The backslab cast has gone, in its place a gigantic and heavy “moon-boot” that holds my foot at a different angle. I look like a Transformer. No weight-bearing for another 2-3 weeks. All for a tiny stupid chip of bone aboutthe size of my little fingernail.

This awful shattering of my hopes broke my heart and my spirit. I came home from the hospital in a taxi - $46! - and cried. I mentally slapped myself about a bit and “got on with things” - getting the laundry basket to the laundry, for a start.

I don't know what happened – but I went over backwards, like a big miserable sack of poo.

And that was what brought me undone: the reality of several more weeks of this crap, of being dependent on others, of being unable to sit in bed with a nice cup of coffee, and of being unable to ride my bike – being out of control and powerless - not to mention the whopping bruises that appeared after this latest fall.

The conditions were perfect for a big fat panic attack, yet when it hit it still took me by surprise (yes I am a froot-loop), and I was suddenly gasping for air, crying uncontrollably and looking for tissues and my mobile phone. My nose started bleeding, my heart raced at about 200 beats per minute and I knew I was going to die – even though, rationally, I knew I wasn't.

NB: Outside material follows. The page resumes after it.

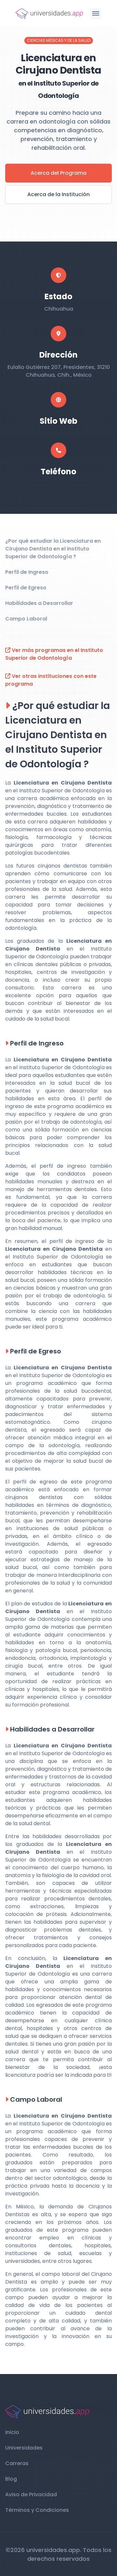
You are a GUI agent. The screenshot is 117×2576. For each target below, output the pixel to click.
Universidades (24, 2448)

My mate Clem saved me with a well-timed phone call that located my mobile phone and distracted my panic-ridden self from myself. I don't even remember what we talked about, but suddenly I could breathe again. Phew. Thank [insert higher power of choice here] for mates and telephones.

Saturday was shite as my body recovered from the massive adrenalin dump. Wan and washed-out, I slept a lot, and couldn't drum up even the ghost of a smile. Me and my stupid moon-boot retreated under the doona and stayed there.

What I hear from some of my biker mates is “pull yourself together” - and I wish I could, but panic has its own rules. See (and this is very very important) – since I was raped, motorcycling is what has enabled me to pull myself together and give me back a sense of control. Take away my 'medicine' – my ability to get on the bike for a bit of road therapy – and I'm up shit creek without a paddle. When panic hits and I can't ride away from it, it just has to take its course, and no amount of well-meaning advice will help. Yes, it sucks. I'm working on it. I'm lots better than I used to be.

BUT – it's Monday now. I'm well rested and a kind of equilibrium has been restored. I can think of lots of ways that this could all be worse.

I could have two broken arms as well, and an itch at the end of my nose. And be living in the middle of nowhere – somewhere off Woolies' grocery delivery route.

Or this: I could live in a 2-storey house, with only one loo at the top of 20 stairs, at the top of a cliff that's only accessible by scaling a thousand stairs hewn into solid rock and guarded by dozens of psychotic homicidal cats a lot like Oscar bin Laden – and have a head cold and a perpetually snotty nose…or even worse, diarrhoea.

Or – and this one is very very serious, and puts my crappy situation into perspective: I could be one of the hundreds upon hundreds of Victorian bushfire victims who survived the fires but lost absolutely everything and now live in a tent city with absolutely nothing, wondering how the hell to rebuild family, life and community.

I'll stop moaning now.

Red Cross Bushfire Appeal

2 comments:

keryna said...

Funny how our posts mirror each other because that's just what I was thinking on my latest rainy ride home today - it could be worse. I was only on my crutches for a few weeks, and I moved in with my boyfriend to avoid the 2nd-story stairs to my apt., AND I got to be on the handicapped list at school so I could get a ride to all my classes. As short as my injury was, I still know it happened for a reason, to slow me down mentally and emotionally and take m to a whole new level of bike riding and appreciation for the sport. You'll be riding again soon! If it's any consolation think of how sweaty you're NOT getting in your leathers right now!

Andrew said...

Hey Sue,

Hang in there. Things will get better eventually.